What a night! Oh, we’ve had far rougher ones that’s for sure. Chris seems uncomfortable but it’s so hard to know. He prety much moaned most of the night. I had to change him more often too, so it was lots less sleep than I’ve been getting. The thing is though that he’s so vocal when he’s uncomfortable. And just about the time I was getting frustrated I turned it to thanksgiving because he’s at least attempting to use his voice! What a great problem to have, he’s making noises all night long!
The frustration for some might not be understood. However, as a mom, I want to help him be comfortable. If he is hurting or not resting I want to be able to fix the problem so that he can rest. That’s where the frustration lies, in that I cannot find out what to change to make him happy!
His right hand being so drawn up is a source of frustration too. So I figure I will increase my concentration on that area. I have been more diligent about moving it around for him each day. He does not like this, I am sure it is painful. It breaks my heart to know it hurts him but I must do it so he doesn’t lose the use of that hand. Last night I put the roll in his hand that helps hold the fingers out. It’s like using a slow stretch method. He moaned the entire time it was in his hand…and this breaks my heart. The good thing there was that he actually got mad at me. I took the roll out and was trying to explain one more time and he tried to take a swing at me! That’s actually improvement!

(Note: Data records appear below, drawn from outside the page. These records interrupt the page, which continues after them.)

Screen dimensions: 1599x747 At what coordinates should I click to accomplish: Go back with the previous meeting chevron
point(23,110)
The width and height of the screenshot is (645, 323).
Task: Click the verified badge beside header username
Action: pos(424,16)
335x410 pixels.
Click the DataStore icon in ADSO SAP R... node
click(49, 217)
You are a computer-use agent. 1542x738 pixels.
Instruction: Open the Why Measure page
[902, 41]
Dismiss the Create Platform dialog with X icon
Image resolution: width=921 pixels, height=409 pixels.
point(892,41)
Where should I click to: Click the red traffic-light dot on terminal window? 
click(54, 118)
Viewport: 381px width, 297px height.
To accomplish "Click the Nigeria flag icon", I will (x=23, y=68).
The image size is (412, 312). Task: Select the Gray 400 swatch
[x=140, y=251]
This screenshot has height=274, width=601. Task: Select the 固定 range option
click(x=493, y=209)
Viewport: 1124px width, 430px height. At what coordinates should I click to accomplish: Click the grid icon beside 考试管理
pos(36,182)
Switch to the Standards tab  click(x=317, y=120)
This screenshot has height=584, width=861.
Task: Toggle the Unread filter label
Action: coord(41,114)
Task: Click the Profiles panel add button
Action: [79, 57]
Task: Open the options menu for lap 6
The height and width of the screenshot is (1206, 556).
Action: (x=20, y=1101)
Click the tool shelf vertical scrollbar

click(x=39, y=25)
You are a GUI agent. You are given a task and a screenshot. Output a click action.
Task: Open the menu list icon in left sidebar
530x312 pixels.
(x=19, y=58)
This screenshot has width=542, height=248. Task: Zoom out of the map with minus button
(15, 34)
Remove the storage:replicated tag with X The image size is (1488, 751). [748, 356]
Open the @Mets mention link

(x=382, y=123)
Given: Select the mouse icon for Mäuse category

It’s so frustrating trying to figure out how to help him. And I guess no matter all my efforts, it’s still just going to progress at the same speed! I cannot force the brain to plug everything back in. No matter how much I want it and him to be better, it is happening on its own time and not mine.
So I have to come back to the promise and faith once again. There is much to be said about waiting…and waiting…and waiting! And there is much to be said about HOW we wait! So I must relinquish frustration and learn to rest in Him and His timing once again. That’s how we wait…allowing Him to work in His timing. It works much better that way as He can see all of time all at one time while I can only see this one little piece I occupy.
So once again I rest in Him, and wait for Him. Learning to be patient in the process – all in HIs time.